Special Cards – 18 EXes (including 9 Megas), 4 BREAK, 9 Full Art.

Cool Cards

Energy (90-99)

This set’s main niche is being basically a reprint of base set. They stayed true to this philosophy in more ways than one, including using the original Wizards of the Coast style of card. The energies that result are a lot like the ones from Base Set as well… AND THAT IS REALLY FREAKING AWESOME!!! First of all, there are three types that were not around in 1999, so this is the first time we get to see a Base Set-style Fairy, Metal, or Darkness energy. Secondly, the designs bring back a good amount of nostalgia and are generally awesome.

Beedrill (7)

I’m known to be a huge fan of the Grass type, so seeing a strong Grass Pokémon makes me happy. Baedrill is a Stage 2 Grass Pokémon that evolves from Kakuna (or Weedle via Rare Candy). It has 120 HP and a weakness to Fire, and is closely based on Beedrill from Base Set. Its first attack, Poison Sting, is a mere 30 damage and poison for one Grass energy.
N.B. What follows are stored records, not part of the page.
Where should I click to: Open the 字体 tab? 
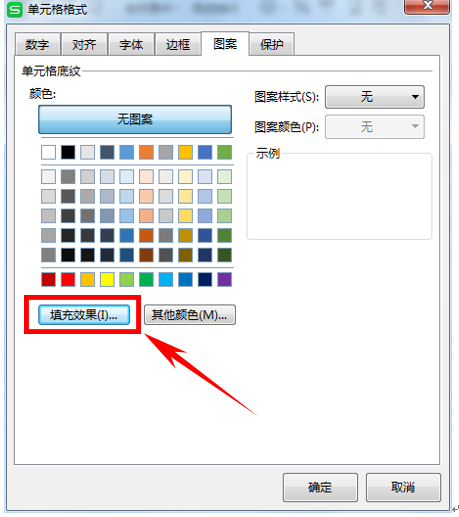131,44
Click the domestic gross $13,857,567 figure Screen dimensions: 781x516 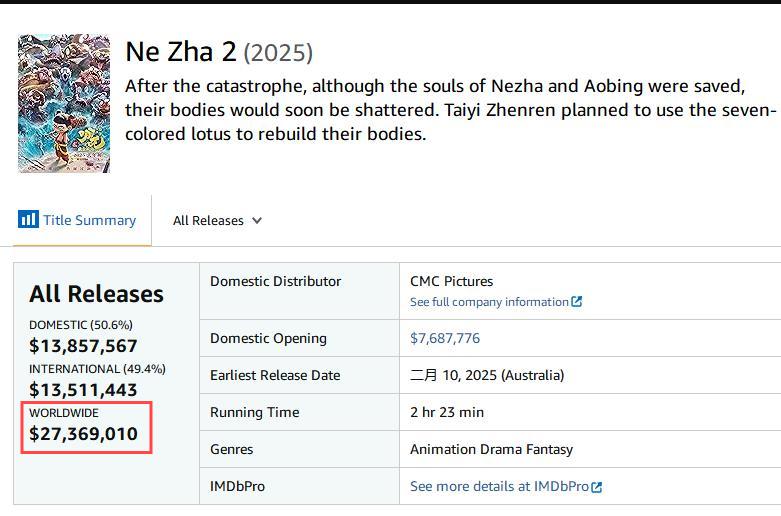[83, 346]
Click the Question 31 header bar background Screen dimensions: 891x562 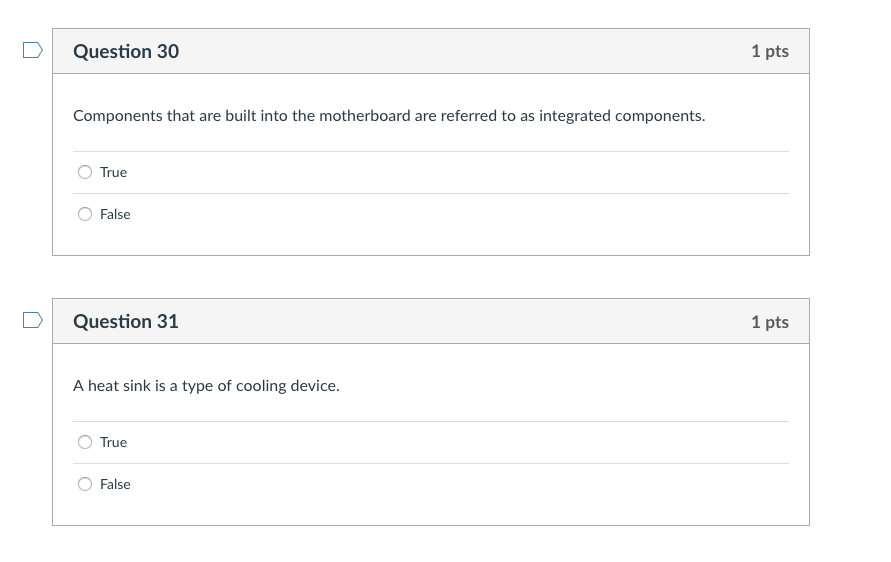[450, 321]
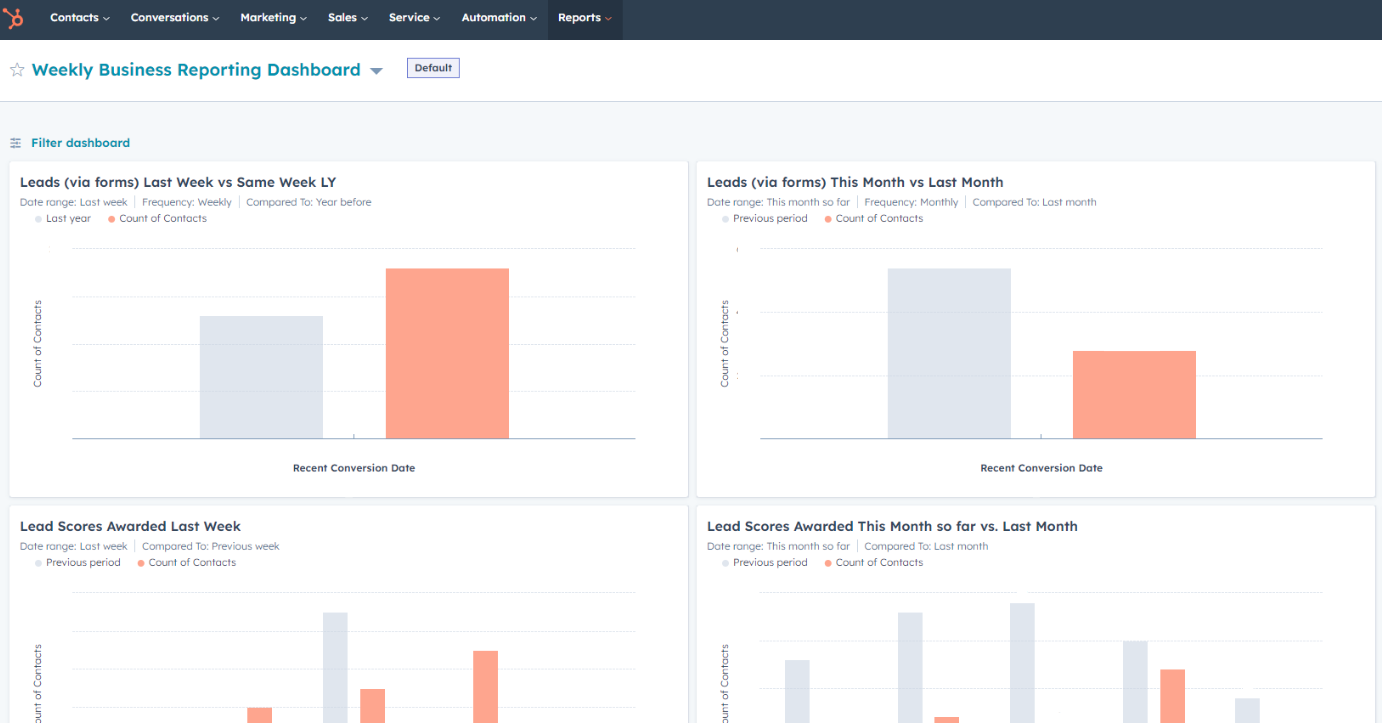This screenshot has height=723, width=1382.
Task: Toggle the Last year legend dot in first chart
Action: [39, 219]
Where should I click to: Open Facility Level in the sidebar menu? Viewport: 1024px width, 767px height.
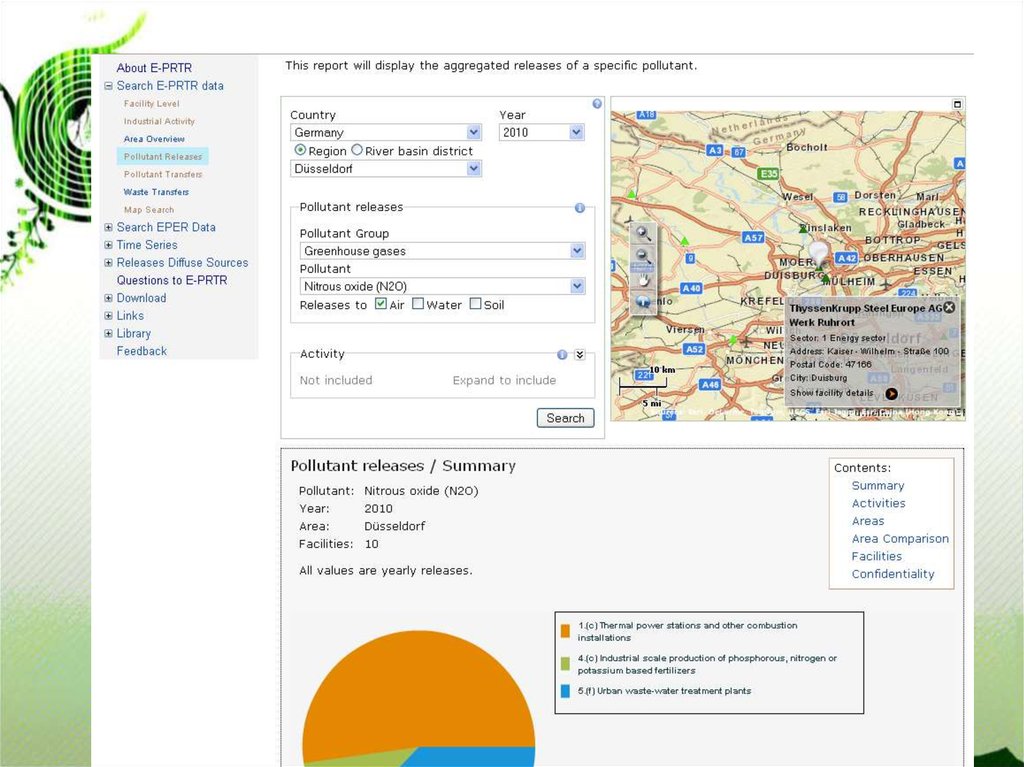152,104
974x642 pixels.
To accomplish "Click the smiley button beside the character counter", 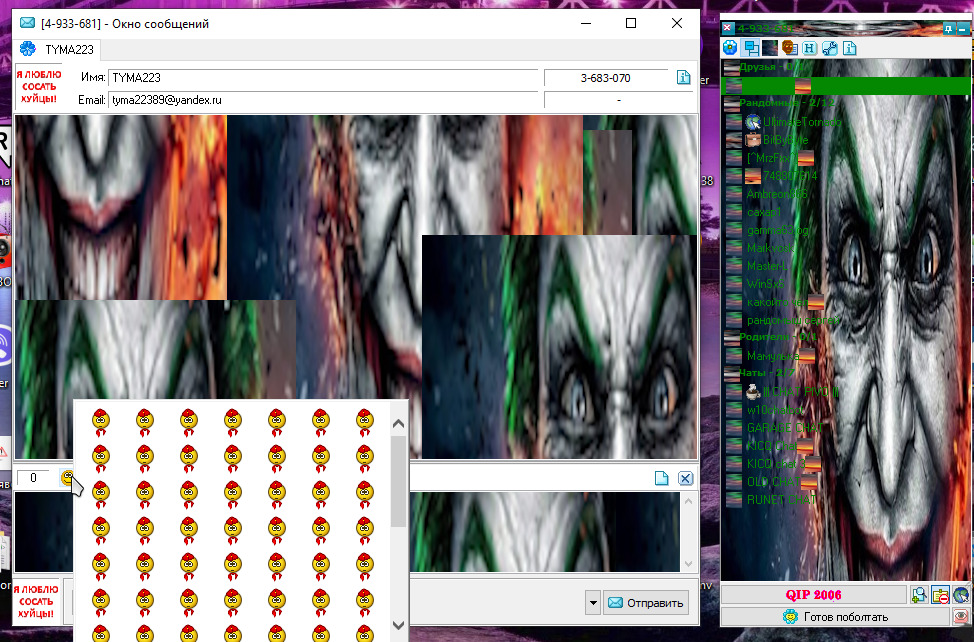I will click(x=68, y=479).
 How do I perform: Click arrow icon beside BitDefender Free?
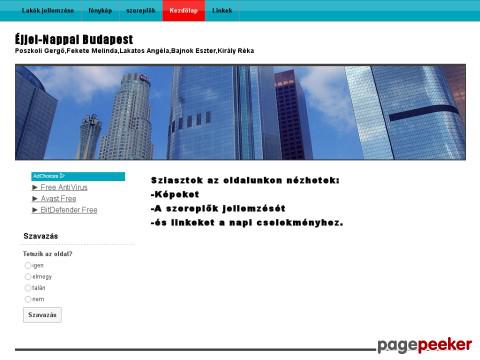coord(35,210)
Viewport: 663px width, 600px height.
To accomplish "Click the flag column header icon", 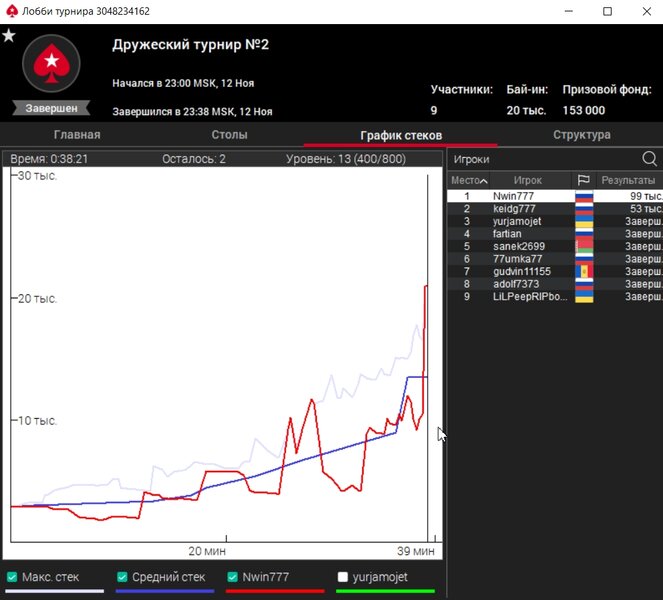I will click(x=584, y=180).
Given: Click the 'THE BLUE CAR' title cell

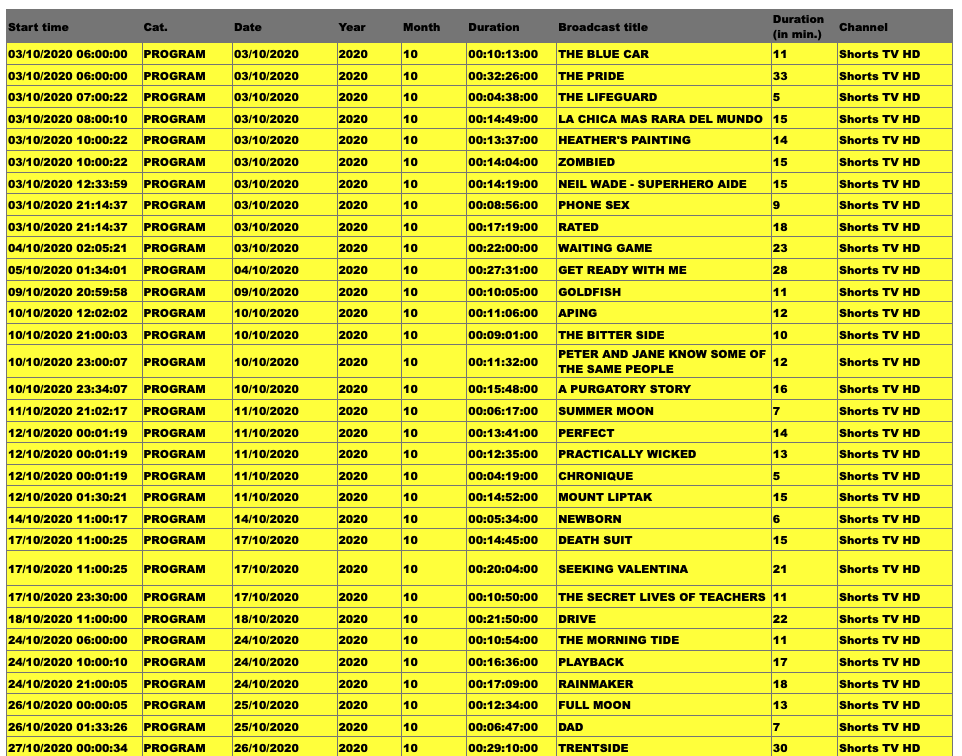Looking at the screenshot, I should coord(603,54).
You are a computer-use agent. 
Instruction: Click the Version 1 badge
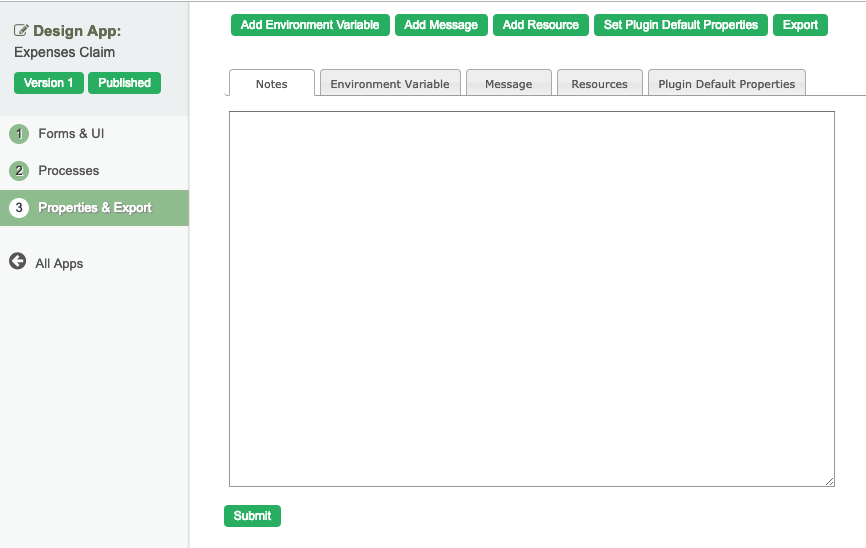49,83
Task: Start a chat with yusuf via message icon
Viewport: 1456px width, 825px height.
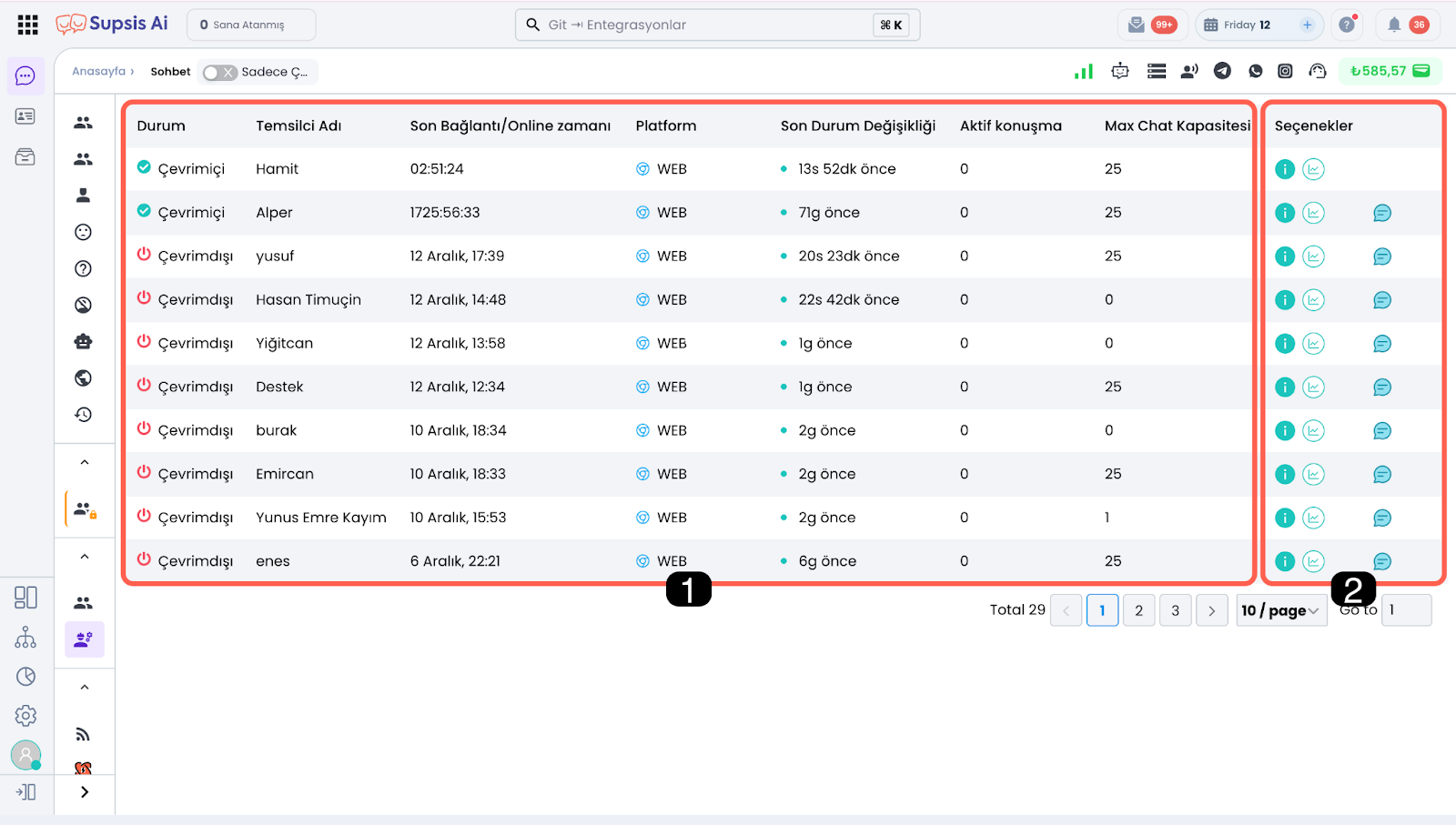Action: pyautogui.click(x=1381, y=257)
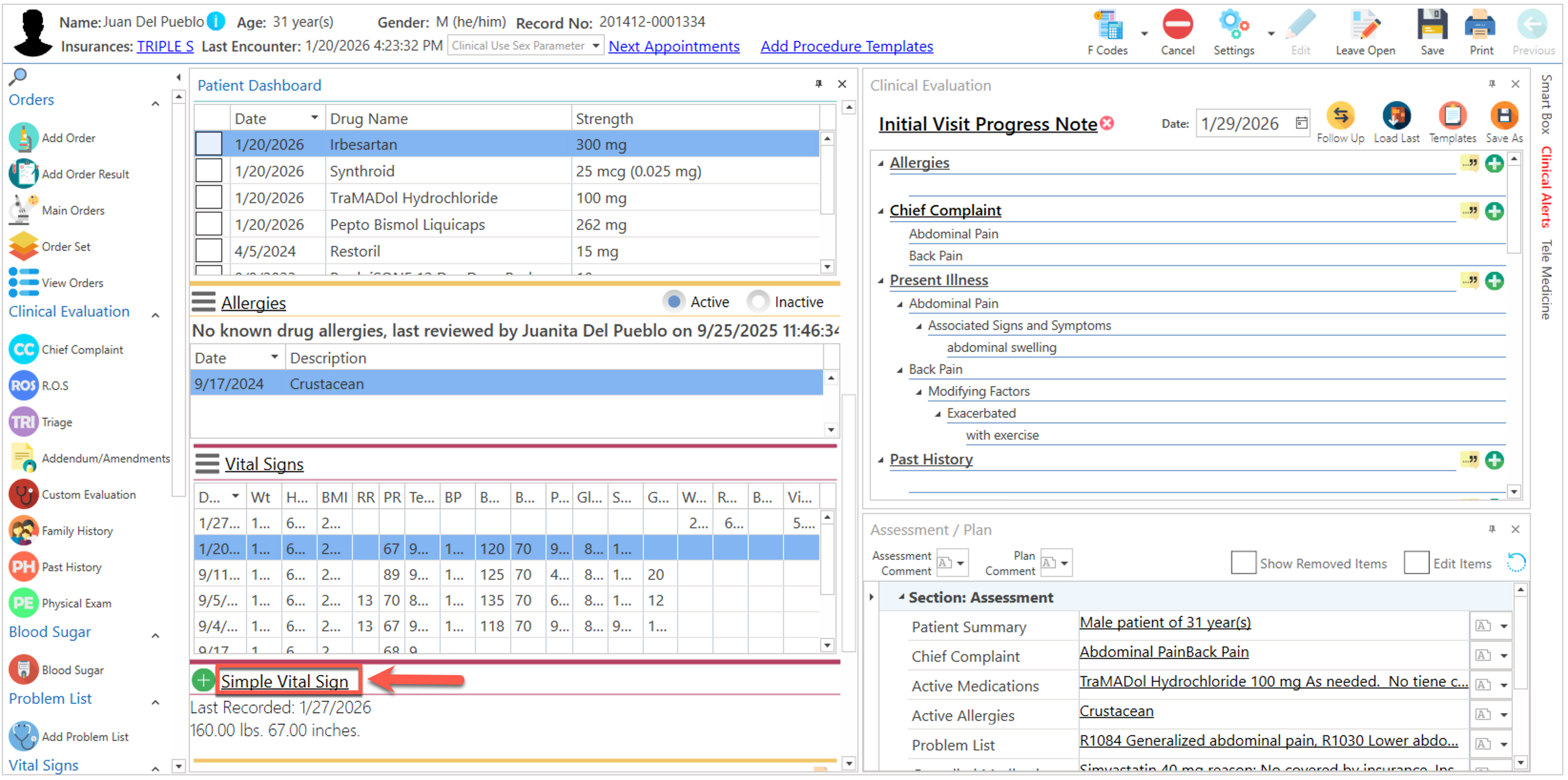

However, its second attack, called Swarming Sting, is where it really shines. It costs a Grass and a Colorless, and reads thusly:

“This attack does 40 damage times the number of Beedrill you have in play to 1 of your opponent’s Pokémon. (Don’t apply Weakness and Resistance for Benched Pokémon.)”

Get out 4 Beedrill, and you have a 160 damage attack. Not all that impressive either, until you realize that it is a snipe. With 3 Bees out, you can outright KO a Shaymin-EX that is ON THE BENCH. Of course, Forest of Giant Plants (GEN 77) is still Standard, so that certainly helps getting swarms of Stage 2s ready for action fast. While probably not good enough on its own, you can put it into a deck with another FoGP abusing Pokémon (Yanmega comes to mind) for fabulous results.

Ninetales, Ninetales BREAK (15, 16)

First of all, can we appreciate how this is the best looking card so far. Ninetales looks like a boss anyway, and the wisps just increase the effect. Anyhow, Ninetales is a Stage 1 Fire Pokémon that evolves from Vulpix. It has 100 HP and a weakness to Water, and is closely based on Ninetales from Base Set. Its first attack is effectively Lysandre for a single Fire energy, with the added bonus of causing your new target to be unable to retreat the next turn, meaning you almost always get a chance to throw fire at them later. Fire Blast is 120 for 3 energy with a side effect of discarding one. Ninetales BREAK’s attack costs only 2, and reads as follows:

“Discard all [Fire] Energy attached to this Pokémon. This attack does 60 more damage for each Energy card discarded in this way”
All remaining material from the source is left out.